The key concept is that Oracle BI Apps can read the permission/grant the security administrator defined in the OLTP during the runtime. If you change/revoke the access in OLTP, the change can be immediately reflected in OBI Apps. This is very important if your BI Apps users are the same sets of the users who are using the OLTP application.
How does it work during runtime?
When a user logins to Oracle BI Apps, regardless which user authentication method is used, as long as the user is sync-ed up with the OLTO users. This is what happens:
During initializing the BI user session, OBIEE server connect to the OLTP database and issue the “Initi-block SQL” which can fetch the list of object instances that the user are allowed to access.
The list of objects are put into OBIEE cache and will be available throughout the session.
When a user access a particular data set (either selecting a dimension or a fact table column), a security predicate may be attached to the generated SQL. The list of objects cached will be used in the predicate( a IN list or something similar) and only the data set the user can see will be available.
How does it happen during the design time?
1. During the design time, the logical mapping between the OLTP tables/object and the OBIA logical tables or the presentation layer need to be analyzed.
For the pre-package apps, many of such has been done by Oracle.
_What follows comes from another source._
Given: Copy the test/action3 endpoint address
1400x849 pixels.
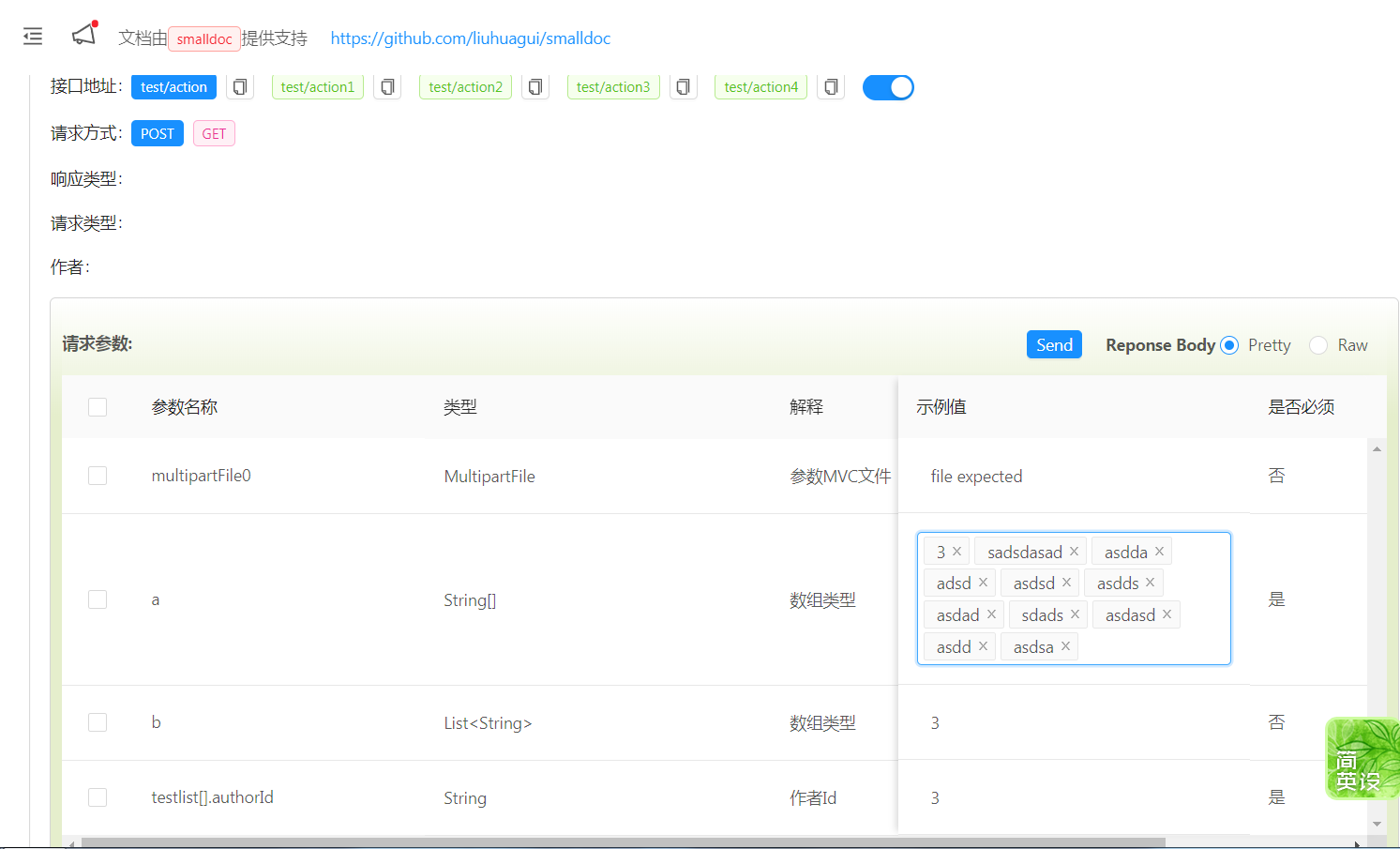Looking at the screenshot, I should (x=684, y=86).
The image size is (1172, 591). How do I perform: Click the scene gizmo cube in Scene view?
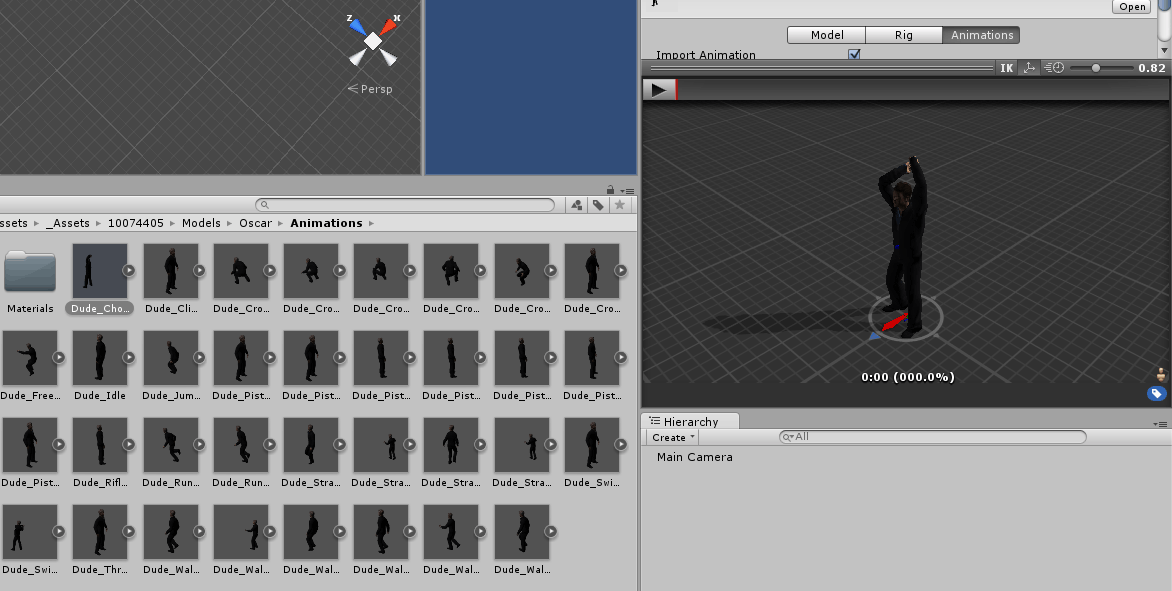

However, if you have additional requirements which are either (1) additional data security enforced in OLTP; or (2) the data security defined in OLTP but not supported out of the box, you will need to perform the configuration during design time.
2. Once you map the entity, the security filter should be added manually into the OBIEE repository (RPD) file. In BIEE Server admin tool, you can go to Manage > Security -> Group. The filter will mimic the same security policy defined in OLTP. For example, in Oracle EBS HR, the data are secured by business groups. A user under the single business group access (SBGA) can only see the HR data within a business group. The filter will be “Dim_Table.BUS_GRP_COL = <the business group>”
3. Another task you will need to do is to find out how to get the business group a user have access from the OLTP. This is done via the OBIEE session variable. If multiple values are possible, a “row wide init-block” will be used. This can be done via (BIEE Admin -> Manage -> Variables -> Session -> Initialization Block)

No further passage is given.